Aug 5
2009
Starbucks API
Over at Snarkmarket, Robin offers up an interesting take on the new unbranded Starbucks stores that are popping up:
What if Starbucks was offering up a Starbucks API--a set of hooks into a vast, efficient coffee shop support system with incredible economies of scale? You, the local coffee shop owner, simply plug in, and wham, your costs drop by thirty percent because you're leveraging Starbucks' insanely optimized supply chain. You can use as much or as little as you want.
It's funny, just this weekend a friend of mine was telling me a story about a chain restaurant not being able to open in his town because of a law against that sort of thing. So instead the restaurant just opened under a different name with some local flavor and did amazingly well, to this day many who go there (and sing its praises) have no idea it's part of a chain they'd likely avoid at all cost in any other city. Seriously, though, there's something really interesting about the idea of physical APIs. I've been thinking a lot about franchising lately, and the interesting ways that the web allows people to pick up ideas and bring them to new places (see: likemind). Need to think about this one more.

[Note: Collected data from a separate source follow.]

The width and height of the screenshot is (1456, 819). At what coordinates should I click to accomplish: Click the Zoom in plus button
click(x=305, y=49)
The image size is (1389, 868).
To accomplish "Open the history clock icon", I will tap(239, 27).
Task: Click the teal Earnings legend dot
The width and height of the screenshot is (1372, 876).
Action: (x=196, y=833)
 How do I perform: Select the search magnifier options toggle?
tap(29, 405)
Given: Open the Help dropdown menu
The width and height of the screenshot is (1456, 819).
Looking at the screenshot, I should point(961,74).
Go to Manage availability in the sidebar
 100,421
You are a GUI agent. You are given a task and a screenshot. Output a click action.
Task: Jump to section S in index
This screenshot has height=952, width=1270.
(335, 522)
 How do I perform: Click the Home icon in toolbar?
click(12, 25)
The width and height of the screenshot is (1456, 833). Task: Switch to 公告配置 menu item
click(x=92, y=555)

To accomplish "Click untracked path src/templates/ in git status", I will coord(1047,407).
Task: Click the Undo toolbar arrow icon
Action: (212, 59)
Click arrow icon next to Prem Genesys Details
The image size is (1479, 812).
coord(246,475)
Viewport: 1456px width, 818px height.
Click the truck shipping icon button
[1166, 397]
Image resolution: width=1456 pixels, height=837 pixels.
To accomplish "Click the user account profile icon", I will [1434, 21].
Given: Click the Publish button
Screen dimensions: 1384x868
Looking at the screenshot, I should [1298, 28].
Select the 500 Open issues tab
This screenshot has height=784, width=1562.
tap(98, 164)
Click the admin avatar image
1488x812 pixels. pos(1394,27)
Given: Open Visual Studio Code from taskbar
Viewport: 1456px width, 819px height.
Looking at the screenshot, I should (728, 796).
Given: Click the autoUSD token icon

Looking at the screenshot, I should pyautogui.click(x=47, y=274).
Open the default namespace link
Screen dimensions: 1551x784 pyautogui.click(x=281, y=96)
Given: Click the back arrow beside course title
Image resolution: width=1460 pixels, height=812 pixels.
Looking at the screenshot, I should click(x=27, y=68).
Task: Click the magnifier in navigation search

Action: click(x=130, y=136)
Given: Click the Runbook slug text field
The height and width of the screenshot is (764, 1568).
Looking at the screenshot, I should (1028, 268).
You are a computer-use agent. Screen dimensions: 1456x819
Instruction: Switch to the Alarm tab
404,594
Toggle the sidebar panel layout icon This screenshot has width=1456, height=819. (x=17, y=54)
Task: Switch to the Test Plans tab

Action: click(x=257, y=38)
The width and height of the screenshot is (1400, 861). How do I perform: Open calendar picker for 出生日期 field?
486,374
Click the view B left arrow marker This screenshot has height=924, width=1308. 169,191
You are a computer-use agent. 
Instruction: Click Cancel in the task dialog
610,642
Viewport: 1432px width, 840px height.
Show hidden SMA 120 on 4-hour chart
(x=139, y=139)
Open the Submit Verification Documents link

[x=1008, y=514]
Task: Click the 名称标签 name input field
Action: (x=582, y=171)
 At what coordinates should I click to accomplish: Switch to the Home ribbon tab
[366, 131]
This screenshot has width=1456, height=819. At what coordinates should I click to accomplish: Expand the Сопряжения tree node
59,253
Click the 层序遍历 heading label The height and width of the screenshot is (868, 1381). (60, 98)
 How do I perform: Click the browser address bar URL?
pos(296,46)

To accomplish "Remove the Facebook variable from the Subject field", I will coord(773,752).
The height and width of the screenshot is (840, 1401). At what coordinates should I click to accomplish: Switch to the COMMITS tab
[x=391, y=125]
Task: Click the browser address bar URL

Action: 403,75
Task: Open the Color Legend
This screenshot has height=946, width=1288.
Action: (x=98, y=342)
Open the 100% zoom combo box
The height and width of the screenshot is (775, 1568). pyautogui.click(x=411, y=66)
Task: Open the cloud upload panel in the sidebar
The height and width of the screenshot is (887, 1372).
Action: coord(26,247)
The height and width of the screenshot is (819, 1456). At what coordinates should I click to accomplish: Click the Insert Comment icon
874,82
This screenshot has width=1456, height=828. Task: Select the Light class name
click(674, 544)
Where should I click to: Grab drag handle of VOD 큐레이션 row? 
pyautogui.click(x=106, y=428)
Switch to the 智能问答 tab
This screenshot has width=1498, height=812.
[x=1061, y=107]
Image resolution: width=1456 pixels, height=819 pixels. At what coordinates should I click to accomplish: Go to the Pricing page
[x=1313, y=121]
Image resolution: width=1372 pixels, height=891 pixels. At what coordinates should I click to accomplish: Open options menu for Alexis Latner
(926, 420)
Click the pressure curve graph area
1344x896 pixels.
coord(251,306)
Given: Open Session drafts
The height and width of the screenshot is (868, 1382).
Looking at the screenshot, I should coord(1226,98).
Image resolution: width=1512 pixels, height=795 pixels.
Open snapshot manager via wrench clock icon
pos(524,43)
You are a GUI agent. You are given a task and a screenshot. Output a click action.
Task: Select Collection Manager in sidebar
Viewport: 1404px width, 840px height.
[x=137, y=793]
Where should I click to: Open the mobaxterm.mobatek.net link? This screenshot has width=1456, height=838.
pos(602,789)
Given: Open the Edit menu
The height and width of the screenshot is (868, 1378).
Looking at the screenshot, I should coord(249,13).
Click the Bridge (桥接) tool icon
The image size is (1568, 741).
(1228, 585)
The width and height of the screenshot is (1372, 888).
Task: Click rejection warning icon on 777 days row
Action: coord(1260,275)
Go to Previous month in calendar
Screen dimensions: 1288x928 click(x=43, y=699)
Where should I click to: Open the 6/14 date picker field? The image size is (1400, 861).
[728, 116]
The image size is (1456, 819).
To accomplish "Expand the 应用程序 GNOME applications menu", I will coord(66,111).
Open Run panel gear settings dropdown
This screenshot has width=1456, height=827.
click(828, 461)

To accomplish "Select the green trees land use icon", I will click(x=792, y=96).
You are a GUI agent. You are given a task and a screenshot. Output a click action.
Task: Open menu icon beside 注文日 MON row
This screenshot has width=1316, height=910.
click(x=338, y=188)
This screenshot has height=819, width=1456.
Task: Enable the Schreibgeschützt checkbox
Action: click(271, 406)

Tags: api, branding, marketing, starbucks
That sounds like an amazing idea. Optimizing between economies of scale, standardization on one side and individuality and local on the other. It is not very far from what franchises are today, but I think there'd be a world of difference pushing the toggle towards the individuality side for a balanced mix. With modern IT, CRM it is more possible now than ever before. For the same reason I like how "chapters" work for organizations. But I don't like the idea of stealth Starbucks or stealth chain restaurant, I like a more "Local Hippies Coffee & Cookies shop - powered by Starbucks" approach.